Dans la cuisine, je t’observe faire la vaisselle. J’aime la précision de tes gestes, elle me rassure.

Hier, l’été s’est installé par effraction, et le monde s’est dilaté. Dans le quartier, la vie s’échappe par les fenêtres ouvertes, mes oreilles vagabondent comme un filet à papillons, mais je ne quitte pas tes mains des yeux. La dextérité avec laquelle tu manipules les assiettes me fascine, rien ne peut me distraire de cette contemplation.

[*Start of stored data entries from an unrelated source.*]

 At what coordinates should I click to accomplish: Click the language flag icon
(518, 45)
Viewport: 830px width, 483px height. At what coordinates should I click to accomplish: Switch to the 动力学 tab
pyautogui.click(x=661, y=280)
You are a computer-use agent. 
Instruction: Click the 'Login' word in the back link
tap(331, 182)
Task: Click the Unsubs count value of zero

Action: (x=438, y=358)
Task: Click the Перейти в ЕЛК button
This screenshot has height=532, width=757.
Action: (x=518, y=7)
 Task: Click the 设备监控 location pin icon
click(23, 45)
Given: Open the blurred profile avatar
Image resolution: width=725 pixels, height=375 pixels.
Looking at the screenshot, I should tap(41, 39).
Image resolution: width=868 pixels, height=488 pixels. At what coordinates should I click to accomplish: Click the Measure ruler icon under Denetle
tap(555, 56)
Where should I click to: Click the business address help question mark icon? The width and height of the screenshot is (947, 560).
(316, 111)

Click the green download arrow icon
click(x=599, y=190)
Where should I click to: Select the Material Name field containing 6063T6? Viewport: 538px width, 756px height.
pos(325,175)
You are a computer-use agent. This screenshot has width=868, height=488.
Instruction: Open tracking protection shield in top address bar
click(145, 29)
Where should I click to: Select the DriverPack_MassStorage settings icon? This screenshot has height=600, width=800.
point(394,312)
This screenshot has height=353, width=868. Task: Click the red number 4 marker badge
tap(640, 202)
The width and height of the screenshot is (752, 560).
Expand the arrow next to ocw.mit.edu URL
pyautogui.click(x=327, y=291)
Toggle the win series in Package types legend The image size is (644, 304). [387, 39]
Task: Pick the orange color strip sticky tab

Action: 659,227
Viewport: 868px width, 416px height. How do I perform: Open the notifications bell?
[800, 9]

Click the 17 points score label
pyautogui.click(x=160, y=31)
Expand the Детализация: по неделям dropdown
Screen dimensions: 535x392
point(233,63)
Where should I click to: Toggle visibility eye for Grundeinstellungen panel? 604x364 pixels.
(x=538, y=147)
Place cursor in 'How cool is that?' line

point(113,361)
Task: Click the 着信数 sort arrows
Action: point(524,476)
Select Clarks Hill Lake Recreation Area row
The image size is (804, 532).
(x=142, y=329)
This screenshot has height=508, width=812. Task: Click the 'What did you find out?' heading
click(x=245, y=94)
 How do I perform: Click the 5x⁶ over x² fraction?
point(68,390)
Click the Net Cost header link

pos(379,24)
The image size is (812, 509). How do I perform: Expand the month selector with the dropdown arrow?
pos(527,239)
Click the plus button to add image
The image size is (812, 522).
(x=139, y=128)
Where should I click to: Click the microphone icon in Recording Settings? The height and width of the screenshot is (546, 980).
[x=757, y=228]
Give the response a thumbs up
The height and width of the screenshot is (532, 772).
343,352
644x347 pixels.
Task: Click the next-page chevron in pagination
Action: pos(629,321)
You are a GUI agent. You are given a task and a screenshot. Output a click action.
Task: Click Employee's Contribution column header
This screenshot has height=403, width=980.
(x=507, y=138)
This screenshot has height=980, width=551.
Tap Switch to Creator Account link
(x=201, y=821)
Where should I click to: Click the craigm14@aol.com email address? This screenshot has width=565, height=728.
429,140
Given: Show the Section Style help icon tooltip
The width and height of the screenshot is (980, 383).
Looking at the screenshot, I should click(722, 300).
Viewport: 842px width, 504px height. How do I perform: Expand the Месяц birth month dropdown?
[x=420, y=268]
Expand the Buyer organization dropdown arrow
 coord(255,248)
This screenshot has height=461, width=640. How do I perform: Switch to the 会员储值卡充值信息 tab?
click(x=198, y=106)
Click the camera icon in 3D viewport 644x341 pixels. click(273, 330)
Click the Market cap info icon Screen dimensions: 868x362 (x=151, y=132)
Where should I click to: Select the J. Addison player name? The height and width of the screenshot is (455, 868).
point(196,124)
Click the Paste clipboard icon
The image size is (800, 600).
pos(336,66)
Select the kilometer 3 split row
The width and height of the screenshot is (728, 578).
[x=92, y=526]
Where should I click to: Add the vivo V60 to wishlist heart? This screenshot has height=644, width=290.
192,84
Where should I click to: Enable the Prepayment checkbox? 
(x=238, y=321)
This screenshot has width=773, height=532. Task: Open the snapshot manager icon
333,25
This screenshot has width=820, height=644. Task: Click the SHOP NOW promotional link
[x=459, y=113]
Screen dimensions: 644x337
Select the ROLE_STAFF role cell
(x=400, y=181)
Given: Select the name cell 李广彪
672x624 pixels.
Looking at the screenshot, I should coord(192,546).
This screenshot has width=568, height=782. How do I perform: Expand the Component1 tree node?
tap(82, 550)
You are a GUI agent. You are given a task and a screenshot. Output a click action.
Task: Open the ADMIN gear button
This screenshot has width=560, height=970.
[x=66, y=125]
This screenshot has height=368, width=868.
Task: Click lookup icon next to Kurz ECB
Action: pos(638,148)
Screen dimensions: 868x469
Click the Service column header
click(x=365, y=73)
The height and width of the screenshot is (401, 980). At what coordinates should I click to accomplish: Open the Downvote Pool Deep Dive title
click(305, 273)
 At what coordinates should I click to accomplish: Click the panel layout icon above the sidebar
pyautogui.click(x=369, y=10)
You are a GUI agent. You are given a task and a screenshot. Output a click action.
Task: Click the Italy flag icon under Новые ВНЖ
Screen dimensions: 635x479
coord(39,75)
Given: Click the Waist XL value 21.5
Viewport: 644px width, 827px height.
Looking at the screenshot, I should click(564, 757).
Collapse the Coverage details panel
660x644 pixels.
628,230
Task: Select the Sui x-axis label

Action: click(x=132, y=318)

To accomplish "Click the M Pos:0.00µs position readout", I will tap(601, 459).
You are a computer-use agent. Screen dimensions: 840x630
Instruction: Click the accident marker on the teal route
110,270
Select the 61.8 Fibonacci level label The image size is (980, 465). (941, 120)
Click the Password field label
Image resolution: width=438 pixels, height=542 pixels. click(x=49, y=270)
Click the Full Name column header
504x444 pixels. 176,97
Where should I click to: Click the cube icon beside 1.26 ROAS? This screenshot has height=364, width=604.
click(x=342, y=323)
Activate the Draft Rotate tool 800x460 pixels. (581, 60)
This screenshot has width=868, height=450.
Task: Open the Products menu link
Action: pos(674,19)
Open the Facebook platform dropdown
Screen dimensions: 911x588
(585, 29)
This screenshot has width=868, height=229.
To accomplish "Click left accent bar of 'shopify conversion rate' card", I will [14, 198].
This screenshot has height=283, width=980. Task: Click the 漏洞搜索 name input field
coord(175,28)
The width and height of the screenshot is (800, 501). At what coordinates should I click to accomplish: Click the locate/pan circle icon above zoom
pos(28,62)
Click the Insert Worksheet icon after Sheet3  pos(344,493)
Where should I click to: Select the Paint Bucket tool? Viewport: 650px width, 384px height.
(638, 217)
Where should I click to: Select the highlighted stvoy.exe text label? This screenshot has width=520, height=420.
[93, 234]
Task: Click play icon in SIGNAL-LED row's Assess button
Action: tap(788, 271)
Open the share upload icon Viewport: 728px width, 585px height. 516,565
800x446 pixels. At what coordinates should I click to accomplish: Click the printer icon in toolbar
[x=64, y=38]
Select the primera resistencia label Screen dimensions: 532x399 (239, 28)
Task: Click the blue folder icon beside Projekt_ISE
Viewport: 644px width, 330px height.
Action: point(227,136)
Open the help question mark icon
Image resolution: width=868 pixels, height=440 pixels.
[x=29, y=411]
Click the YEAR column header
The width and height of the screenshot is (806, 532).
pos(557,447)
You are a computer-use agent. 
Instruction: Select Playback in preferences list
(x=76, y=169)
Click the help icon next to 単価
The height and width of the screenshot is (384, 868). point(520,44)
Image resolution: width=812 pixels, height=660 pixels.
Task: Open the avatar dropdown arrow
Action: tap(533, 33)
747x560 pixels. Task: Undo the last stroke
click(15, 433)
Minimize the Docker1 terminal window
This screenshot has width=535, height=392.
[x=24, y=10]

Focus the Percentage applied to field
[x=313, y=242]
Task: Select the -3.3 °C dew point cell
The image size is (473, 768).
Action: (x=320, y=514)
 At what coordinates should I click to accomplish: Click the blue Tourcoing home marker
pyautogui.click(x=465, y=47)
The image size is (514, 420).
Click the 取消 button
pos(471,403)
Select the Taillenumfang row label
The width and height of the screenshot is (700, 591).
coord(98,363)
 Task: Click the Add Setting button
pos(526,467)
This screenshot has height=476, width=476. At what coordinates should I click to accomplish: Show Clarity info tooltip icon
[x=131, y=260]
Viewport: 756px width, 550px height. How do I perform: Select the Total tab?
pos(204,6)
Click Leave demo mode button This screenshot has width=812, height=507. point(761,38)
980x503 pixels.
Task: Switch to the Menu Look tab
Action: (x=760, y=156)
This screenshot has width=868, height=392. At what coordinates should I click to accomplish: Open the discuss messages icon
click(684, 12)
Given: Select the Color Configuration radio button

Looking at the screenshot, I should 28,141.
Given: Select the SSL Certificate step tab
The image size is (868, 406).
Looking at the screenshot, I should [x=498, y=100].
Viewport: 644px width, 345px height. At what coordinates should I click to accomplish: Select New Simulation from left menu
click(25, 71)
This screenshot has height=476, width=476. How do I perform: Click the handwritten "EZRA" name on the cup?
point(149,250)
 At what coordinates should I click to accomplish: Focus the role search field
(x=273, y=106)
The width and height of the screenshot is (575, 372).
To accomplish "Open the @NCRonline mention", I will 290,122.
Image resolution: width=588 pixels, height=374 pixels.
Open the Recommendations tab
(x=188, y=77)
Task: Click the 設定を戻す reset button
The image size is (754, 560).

Ou plutôt, rien ne me distrait plus que cette chorégraphie d’objets. Ballet routinier, parfaitement maîtrisé malgré l’humidité et la viscosité irisée du liquide vaisselle, qui laissent planer à tout instant la menace angoissante et paradoxalement excitante qu’un de ses protagonistes te glisse des mains, pour exploser sur le carrelage.

Une forme de tension flotte, soutenue par les exhalaisons moites de l’évier, le contact littéralement adhésif entre tes mains et l’objet. Etonnée, je constate que le plus petit décollement  de tes doigts et paume sur l’assiette déclenche une déception, fait redescendre instantanément l’énergie focale qui m’anime en te regardant. Mais je ne t’en dis rien, parce que la pensée que quelque chose d’avant le langage est en train de se rejouer vient de surgir. Je vais réfléchir, je te parlerai plus tard, il faut que je parte à la piscine.

J’ai plongé. Sous l’eau, je suis dans mon élément. Enfant, déjà, la symbiose y était pour moi totale : rare endroit dans lequel nous puissions percevoir la totalité du contour de notre corps, l’eau – en me contenant – m’unifiait. Comme celle de ta main sur l’assiette dans l’évier, l’adhérence parfaite entre la surface de l’eau et mon enveloppe corporelle  avait lieu. Bien que la frontière de la peau y subsistât, je découvrais alors en nageant que l’étroitesse de ce contact générait un emboîtement de l’extérieur avec l’intérieur inhabituel, tout en le pressentant intime, archaïque.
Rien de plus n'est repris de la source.